SALUTE. Ictus: no alla moltiplicazione delle Stroke Unit a piccoli volumi d’attività

145

Neurologi e cardiologi interventisti su fronti opposti nel trattamento dell’ictus.

La replica del presidente di ISA-All Italian Stroke Association, Mauro Silvestrini, non si è fatta attendere dopo che gli specialisti del cuore avevano lanciato l’allarme sulle metodiche ritenute all’avanguardia.

«Pensare di curare la malattia solamente riaprendo un vaso – spiega il professor Silvestrini – può essere pericoloso. Il cervello è anatomicamente e funzionalmente più complesso. Massima collaborazione con i colleghi, ma rispetto delle competenze: possono cambiare in maniera radicale il corso della patologia e la vita delle persone».

C’è dell’altro. Ed è ancora Silvestrini a farsene portavoce. «Diciamo no alla moltiplicazione delle Stroke Unit con piccoli volumi di attività, in quanto non sarebbero utili nell’interesse dei pazienti».

Qual è, oggi, il percorso che deve affrontare un malato, sia esso donna o uomo, all’indomani dello Stroke, cioè dell’ictus?

«In genere – commenta Silvestrini – viene prima sottoposto a specifica terapia farmacologica per via endovenosa. Solamente in casi selezionati e in determinate condizioni si attiva l’iter che condurrà alla trombectomia. Procedura non risolutiva da sola: il trattamento risulta efficace se esiste un modello adeguato in cui l’intervento può avere un ruolo limitato, non per importanza, bensì perché inserito nell’ambito di un percorso molto più articolato e che non è per tutti».

In buona sostanza, il miglioramento della prognosi non è dato da un unico «passaggio»: alla base vi è una gestione totale, appropriata e condivisa dei problemi caratterizzanti l’ictus. Pertanto, dalla supervisione di tipo neurologico non si deve mai prescindere.

«Se è vero che alcuni pazienti non riescono ad avere un trattamento dedicato – precisa Silvestrini – ciò accade quando il trasporto in ospedale non è tempestivo. Un aspetto influenzato in minima parte dal numero delle Unità Ictus (oggi in Italia se ne contano 220, 64 delle quali effettuano la trombectomia), dislocate in modo da assicurare già una buona copertura (in netto aumento al Sud, ndr)».

Il presidente di ISA-All fa chiaramente intendere come la creazione di ulteriori strutture a volumi ridotti non coincida con l’offrire un buon servizio alle comunità. Occorrerebbe invece – anzi, occorre – ottimizzare il funzionamento della rete attuale: dalla riconoscibilità dei sintomi da parte dei cittadini al trasporto, rapido, in centri attrezzati tramite il 118.

Stessa sottolineatura sulla necessità di figure altamente qualificate in grado di offrire reali opportunità terapeutiche a chi ne ha urgenza. Non a caso, per eseguire la trombectomia è richiesta la specializzazione in radiologia; competenze in neuro-radiologia e preparazione ad hoc in neuroradiologia interventistica.
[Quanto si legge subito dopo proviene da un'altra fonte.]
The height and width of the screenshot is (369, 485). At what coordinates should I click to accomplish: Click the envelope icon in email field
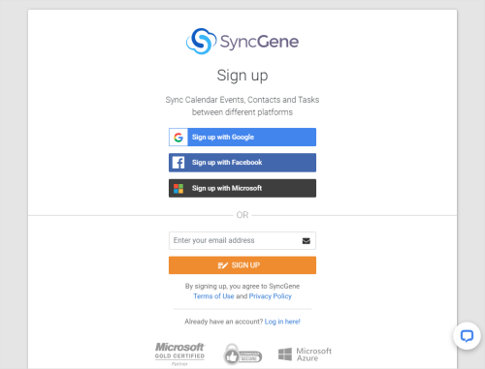click(307, 241)
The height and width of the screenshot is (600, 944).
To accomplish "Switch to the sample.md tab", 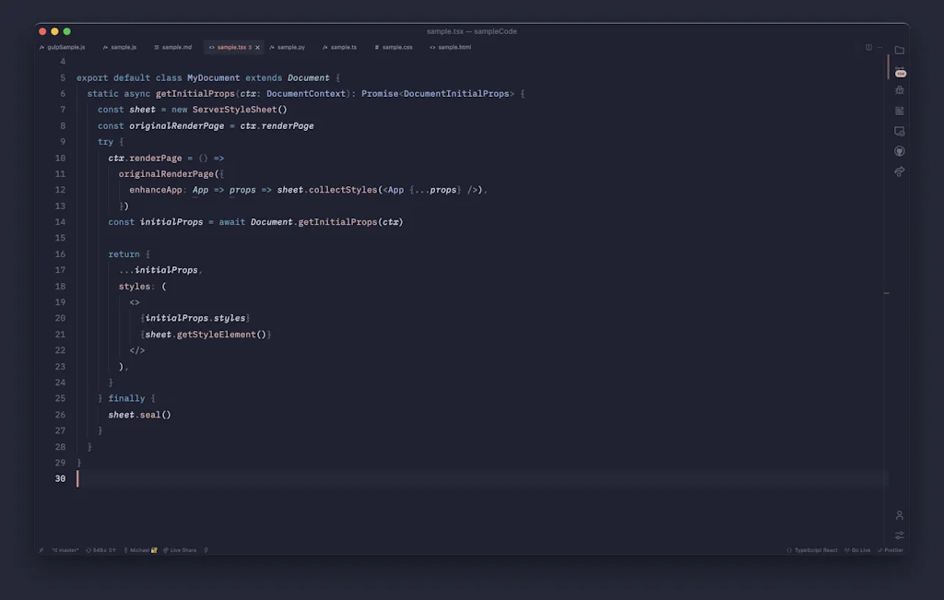I will click(176, 47).
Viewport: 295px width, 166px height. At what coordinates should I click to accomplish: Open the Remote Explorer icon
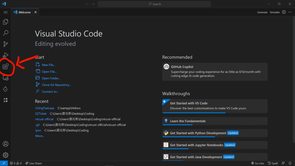point(5,78)
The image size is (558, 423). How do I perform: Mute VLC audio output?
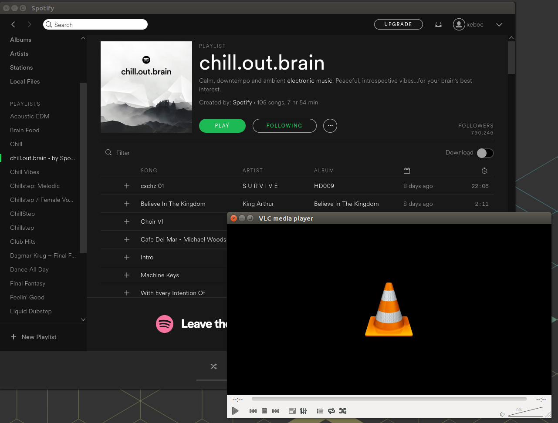tap(502, 414)
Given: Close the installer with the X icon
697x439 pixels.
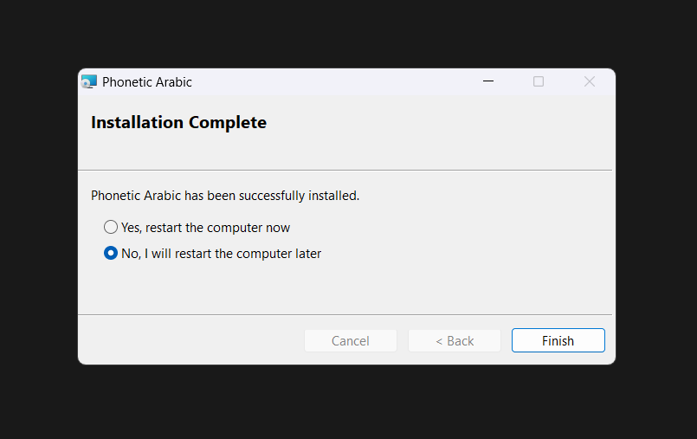Looking at the screenshot, I should coord(590,81).
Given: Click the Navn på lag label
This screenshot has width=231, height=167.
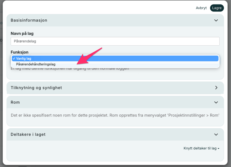Looking at the screenshot, I should tap(24, 34).
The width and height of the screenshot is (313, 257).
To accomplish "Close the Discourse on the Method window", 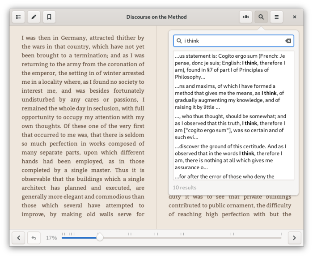I will (x=294, y=17).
Dunque, sarebbe improprio se un neuroradiologo interventista si occupasse di angioplastiche coronariche.

In conclusione, cardiologi e cardiologi interventisti sono professionisti preziosi e nelle Unità Stroke lavorano in stretta sinergia coi neurologi. Del resto, la competenza cardiologica nell’ictus è fondamentale: vedi il tema della prevenzione secondaria. «Però le specificità vanno mantenute tali, comunque nell’alveo del lavoro effettuato in team». «Il neuroradiologo non tratta l’ictus “in solitaria”, ma in tandem con l’intera Unità, normalmente gestita da neurologi, gli unici che possono dare indicazione alla trombectomia in accordo col primo. I pazienti vanno sempre mantenuti al centro di ogni sforzo profuso durante la fase acuta dell’ictus».